### Record extracts ###

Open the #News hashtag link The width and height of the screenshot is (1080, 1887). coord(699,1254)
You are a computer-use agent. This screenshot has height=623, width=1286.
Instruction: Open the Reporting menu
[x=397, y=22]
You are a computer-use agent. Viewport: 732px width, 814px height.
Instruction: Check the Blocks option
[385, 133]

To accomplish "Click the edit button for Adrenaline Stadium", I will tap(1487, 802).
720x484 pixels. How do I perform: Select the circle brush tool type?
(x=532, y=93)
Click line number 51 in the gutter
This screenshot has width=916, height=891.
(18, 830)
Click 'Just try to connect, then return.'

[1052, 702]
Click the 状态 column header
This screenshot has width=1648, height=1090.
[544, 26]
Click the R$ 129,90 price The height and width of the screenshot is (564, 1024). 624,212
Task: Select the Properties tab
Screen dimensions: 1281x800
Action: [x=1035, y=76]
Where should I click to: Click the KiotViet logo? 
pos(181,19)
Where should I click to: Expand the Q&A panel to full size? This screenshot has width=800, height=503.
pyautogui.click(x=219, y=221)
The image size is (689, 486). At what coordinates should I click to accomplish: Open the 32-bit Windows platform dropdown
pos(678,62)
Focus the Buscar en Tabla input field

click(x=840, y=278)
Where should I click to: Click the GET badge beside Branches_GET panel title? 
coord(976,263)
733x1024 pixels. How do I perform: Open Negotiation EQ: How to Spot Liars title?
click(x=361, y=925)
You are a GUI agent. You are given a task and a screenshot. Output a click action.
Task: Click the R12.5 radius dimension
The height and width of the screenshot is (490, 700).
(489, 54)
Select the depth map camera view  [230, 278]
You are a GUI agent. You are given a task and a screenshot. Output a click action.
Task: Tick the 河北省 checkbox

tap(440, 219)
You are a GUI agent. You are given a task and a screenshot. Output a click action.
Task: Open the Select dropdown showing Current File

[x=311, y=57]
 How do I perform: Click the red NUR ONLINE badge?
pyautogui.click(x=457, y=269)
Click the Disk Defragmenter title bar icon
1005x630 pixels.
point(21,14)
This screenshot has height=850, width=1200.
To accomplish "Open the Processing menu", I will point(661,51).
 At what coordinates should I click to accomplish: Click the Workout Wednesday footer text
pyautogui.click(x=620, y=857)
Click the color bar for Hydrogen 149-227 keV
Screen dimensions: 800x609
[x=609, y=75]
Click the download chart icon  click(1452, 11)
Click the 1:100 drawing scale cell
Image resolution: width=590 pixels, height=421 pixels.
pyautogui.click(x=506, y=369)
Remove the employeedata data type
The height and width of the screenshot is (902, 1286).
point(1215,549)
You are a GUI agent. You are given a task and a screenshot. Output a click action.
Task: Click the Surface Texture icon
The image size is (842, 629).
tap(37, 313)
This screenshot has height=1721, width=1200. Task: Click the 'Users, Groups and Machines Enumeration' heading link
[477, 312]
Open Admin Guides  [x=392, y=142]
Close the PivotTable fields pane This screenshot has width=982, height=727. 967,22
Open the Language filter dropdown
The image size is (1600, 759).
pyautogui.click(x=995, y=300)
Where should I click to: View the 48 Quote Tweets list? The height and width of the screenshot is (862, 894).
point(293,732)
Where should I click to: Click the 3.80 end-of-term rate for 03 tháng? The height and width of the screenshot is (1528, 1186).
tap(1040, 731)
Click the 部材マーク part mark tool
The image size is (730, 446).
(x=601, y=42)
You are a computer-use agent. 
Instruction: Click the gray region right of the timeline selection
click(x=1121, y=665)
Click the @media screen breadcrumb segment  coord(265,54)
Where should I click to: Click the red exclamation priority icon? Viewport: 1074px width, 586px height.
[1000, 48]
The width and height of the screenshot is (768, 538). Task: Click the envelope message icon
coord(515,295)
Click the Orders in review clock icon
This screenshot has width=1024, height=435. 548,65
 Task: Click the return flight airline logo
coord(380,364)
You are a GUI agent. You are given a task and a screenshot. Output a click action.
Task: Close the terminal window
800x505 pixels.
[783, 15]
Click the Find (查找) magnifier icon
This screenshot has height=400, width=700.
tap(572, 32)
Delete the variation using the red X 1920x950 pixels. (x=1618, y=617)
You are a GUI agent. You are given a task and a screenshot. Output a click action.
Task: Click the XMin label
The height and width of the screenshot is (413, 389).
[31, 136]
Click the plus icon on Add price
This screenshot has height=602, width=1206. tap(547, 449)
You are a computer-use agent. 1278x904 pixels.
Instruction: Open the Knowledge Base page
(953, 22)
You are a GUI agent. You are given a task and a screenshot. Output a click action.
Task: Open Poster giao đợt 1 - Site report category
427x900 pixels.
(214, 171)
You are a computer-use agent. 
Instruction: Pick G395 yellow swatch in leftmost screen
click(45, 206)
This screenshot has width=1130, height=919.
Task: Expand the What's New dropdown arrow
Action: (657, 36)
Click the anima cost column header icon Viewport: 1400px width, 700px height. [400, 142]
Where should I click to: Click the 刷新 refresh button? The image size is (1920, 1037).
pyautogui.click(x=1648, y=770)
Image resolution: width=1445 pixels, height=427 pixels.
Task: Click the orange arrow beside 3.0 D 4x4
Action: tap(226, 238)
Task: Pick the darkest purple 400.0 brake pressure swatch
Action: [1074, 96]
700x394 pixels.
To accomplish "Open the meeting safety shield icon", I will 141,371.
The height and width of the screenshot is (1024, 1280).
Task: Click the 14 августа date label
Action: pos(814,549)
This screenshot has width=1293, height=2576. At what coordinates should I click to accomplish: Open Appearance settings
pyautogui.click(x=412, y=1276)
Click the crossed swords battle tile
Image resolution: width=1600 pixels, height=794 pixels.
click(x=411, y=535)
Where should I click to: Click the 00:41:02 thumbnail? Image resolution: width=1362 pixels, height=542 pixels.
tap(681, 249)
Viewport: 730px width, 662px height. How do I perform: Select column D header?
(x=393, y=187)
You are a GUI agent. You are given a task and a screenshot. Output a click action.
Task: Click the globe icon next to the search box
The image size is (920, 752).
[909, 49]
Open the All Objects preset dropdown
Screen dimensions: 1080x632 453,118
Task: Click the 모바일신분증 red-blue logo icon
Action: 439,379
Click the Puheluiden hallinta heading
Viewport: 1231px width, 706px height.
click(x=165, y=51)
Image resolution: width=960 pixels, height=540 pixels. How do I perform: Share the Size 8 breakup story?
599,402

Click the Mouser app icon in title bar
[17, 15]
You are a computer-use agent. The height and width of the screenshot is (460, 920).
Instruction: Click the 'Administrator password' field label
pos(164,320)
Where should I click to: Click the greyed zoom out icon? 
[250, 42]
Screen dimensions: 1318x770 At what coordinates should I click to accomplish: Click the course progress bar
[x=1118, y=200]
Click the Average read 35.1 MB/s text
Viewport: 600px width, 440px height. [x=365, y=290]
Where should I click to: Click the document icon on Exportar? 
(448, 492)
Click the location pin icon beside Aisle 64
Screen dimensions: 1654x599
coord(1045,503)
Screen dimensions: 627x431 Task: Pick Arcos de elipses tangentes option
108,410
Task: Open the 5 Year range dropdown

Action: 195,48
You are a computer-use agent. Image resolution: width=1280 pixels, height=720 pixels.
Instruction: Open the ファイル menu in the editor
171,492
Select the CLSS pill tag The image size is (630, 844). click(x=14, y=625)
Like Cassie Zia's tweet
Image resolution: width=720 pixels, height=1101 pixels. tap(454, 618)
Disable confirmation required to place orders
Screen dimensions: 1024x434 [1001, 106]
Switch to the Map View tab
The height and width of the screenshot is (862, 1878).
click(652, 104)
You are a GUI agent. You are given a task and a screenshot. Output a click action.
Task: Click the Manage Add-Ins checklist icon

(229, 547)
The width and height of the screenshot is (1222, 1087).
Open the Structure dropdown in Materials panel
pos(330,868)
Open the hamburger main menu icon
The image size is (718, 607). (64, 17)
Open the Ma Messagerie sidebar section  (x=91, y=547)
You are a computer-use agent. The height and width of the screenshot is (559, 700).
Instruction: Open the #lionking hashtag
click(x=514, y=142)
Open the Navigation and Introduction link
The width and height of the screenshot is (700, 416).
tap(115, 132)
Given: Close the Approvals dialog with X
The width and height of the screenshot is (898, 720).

###

Problem requirements >>
In the listing above, reproduce the first line and each one after it through the line that contains "Click line number 51 in the gutter".

Answer for the task >>
Open the #News hashtag link The width and height of the screenshot is (1080, 1887). coord(699,1254)
You are a computer-use agent. This screenshot has height=623, width=1286.
Instruction: Open the Reporting menu
[x=397, y=22]
You are a computer-use agent. Viewport: 732px width, 814px height.
Instruction: Check the Blocks option
[385, 133]

To accomplish "Click the edit button for Adrenaline Stadium", I will tap(1487, 802).
720x484 pixels. How do I perform: Select the circle brush tool type?
(x=532, y=93)
Click line number 51 in the gutter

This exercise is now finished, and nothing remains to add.